The legislation would bar employers from paying for elective abortions or reimbursing abortion-related expenses, regardless of where the abortion took place. It would also require disbarment of Texas attorneys who aid in the procurement of an abortion.
The caucus’ tweet went on: “A law firm in Texas pledged to reimburse the travel costs of employees who leave Texas to murder their unborn children. We are putting them and others on notice of the illegality and consequences of their actions under pre-Roe statutes.”
Following the Supreme Court’s decision last month that overturned the Roe v. Wade precedent, Attorney General Merrick Garland announced that the Justice Department would protect the right to seek abortions across state lines.
Several major corporations and at least a quarter of the country’s 100 largest law firms, including Sidley, have said they will cover abortions and reproductive health travel costs for employees in states where new restrictions are going into effect.
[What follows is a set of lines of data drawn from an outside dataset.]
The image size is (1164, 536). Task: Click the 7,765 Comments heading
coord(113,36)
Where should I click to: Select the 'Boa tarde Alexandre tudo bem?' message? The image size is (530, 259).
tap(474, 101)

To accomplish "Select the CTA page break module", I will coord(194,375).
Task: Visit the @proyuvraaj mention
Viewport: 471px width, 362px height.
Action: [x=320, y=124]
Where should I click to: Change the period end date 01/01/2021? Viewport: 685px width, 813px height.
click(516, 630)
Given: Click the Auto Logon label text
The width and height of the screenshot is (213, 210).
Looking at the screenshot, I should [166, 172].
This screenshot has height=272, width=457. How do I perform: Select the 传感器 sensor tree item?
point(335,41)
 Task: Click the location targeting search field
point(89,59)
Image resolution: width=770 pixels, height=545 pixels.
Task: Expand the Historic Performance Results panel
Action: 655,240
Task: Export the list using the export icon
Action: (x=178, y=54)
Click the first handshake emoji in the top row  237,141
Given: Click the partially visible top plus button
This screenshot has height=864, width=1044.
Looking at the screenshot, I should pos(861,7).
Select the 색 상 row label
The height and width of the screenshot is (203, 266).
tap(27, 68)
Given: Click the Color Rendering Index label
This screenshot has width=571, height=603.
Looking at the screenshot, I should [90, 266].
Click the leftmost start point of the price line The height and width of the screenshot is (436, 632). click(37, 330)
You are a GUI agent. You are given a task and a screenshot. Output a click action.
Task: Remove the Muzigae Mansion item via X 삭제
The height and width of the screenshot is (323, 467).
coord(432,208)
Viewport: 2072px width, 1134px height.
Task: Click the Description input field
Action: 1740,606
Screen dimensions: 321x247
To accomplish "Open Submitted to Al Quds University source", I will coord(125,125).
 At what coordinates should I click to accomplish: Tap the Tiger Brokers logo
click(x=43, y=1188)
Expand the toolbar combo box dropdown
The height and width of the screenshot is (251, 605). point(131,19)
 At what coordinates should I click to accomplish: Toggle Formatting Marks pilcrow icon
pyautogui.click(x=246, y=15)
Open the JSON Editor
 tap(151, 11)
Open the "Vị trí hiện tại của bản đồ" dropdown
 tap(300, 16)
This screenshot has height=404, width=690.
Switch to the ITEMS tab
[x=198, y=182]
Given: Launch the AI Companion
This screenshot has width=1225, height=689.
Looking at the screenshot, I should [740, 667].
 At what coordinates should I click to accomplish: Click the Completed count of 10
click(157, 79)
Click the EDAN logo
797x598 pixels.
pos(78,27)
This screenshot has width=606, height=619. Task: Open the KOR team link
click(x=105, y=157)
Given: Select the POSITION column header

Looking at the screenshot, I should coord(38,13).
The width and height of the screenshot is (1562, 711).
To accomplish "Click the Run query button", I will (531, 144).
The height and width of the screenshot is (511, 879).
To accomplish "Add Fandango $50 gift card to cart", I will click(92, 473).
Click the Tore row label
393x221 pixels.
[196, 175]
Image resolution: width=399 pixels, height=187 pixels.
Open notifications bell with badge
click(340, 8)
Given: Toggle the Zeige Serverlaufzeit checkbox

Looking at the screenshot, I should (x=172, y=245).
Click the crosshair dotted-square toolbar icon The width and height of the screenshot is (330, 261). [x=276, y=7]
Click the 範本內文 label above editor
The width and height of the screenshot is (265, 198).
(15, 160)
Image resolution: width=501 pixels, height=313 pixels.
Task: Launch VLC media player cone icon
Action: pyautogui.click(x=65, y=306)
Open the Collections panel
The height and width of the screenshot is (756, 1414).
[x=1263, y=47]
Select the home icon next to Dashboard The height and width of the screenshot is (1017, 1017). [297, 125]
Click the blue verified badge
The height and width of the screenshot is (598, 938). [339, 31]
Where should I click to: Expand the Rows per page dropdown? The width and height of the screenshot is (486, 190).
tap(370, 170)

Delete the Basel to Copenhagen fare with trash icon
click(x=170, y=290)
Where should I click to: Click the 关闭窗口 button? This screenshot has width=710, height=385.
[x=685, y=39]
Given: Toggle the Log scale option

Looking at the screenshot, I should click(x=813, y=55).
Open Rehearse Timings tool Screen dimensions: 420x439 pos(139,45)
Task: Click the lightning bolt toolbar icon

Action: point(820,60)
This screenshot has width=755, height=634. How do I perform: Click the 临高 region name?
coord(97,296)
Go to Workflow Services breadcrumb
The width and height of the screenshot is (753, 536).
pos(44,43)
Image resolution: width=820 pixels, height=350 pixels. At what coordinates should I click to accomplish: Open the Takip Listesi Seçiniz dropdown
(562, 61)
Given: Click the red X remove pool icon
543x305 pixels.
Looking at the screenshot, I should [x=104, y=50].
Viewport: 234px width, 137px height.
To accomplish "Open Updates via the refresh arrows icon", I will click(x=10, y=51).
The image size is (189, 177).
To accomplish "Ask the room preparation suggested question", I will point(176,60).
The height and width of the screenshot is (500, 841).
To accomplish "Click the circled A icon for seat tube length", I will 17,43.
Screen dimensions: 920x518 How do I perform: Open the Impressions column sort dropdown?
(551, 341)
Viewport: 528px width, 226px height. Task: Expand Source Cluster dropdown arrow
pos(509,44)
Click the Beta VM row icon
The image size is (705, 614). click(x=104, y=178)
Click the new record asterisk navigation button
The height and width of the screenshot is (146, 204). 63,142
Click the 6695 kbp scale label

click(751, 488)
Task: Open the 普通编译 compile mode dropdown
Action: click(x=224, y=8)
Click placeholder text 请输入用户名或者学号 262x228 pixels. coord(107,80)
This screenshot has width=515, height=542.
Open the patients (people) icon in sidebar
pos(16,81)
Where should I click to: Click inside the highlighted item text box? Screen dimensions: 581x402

Last year, Texas implemented a law banning abortions after a fetal heartbeat is detected. It also made it legal for citizens to sue those who aided others in receiving abortions.
In Texas, individuals can now sue those that “aid and abet” an abortion as early six weeks into a pregnancy, including “paying for or reimbursing the costs of an abortion through insurance or otherwise.” Many are worried that those provisions could apply to employers’ plans to cover abortion-related travel expenses.
Texas already had a law on the books before Roe v. Wade that essentially banned abortions. This law went back into effect immediately after the Supreme Court’s ruling and is now subject to litigation.